## What you will do
The answer must consist of each line below that contains the word "dropdown", copied in full.

Top of Records for processing

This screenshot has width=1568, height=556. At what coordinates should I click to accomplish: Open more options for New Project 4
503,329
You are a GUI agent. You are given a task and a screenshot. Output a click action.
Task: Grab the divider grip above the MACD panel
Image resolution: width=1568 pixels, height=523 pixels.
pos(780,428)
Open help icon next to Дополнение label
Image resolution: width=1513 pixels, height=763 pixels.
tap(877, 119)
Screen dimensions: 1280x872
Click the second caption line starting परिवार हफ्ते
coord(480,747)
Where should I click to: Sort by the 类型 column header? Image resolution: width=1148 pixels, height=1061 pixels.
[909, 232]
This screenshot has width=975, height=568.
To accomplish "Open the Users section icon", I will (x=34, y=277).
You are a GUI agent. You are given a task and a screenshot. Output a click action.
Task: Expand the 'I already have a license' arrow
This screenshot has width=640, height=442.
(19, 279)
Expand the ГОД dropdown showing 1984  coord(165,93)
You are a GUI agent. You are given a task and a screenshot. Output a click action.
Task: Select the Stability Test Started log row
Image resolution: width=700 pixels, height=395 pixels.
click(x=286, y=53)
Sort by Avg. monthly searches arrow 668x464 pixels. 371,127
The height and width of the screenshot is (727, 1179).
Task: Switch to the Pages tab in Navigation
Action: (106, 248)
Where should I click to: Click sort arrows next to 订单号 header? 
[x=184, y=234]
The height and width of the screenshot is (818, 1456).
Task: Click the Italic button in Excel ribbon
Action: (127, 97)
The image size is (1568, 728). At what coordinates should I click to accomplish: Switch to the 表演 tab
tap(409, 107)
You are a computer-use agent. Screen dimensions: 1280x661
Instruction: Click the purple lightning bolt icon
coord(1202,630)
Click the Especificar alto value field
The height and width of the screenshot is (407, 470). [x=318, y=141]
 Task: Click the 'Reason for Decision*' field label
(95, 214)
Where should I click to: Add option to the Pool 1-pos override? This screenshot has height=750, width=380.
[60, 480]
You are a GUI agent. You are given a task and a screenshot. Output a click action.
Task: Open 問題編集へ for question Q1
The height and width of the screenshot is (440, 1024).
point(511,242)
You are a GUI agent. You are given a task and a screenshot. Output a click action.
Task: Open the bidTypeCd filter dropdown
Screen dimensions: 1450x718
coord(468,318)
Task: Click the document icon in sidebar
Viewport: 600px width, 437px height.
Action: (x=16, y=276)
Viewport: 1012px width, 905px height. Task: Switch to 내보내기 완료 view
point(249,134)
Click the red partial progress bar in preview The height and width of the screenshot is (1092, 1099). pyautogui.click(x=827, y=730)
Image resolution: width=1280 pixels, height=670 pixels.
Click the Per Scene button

Bottom of Records for processing

## Solution to this exercise
Expand the ГОД dropdown showing 1984  coord(165,93)
Task: Open the bidTypeCd filter dropdown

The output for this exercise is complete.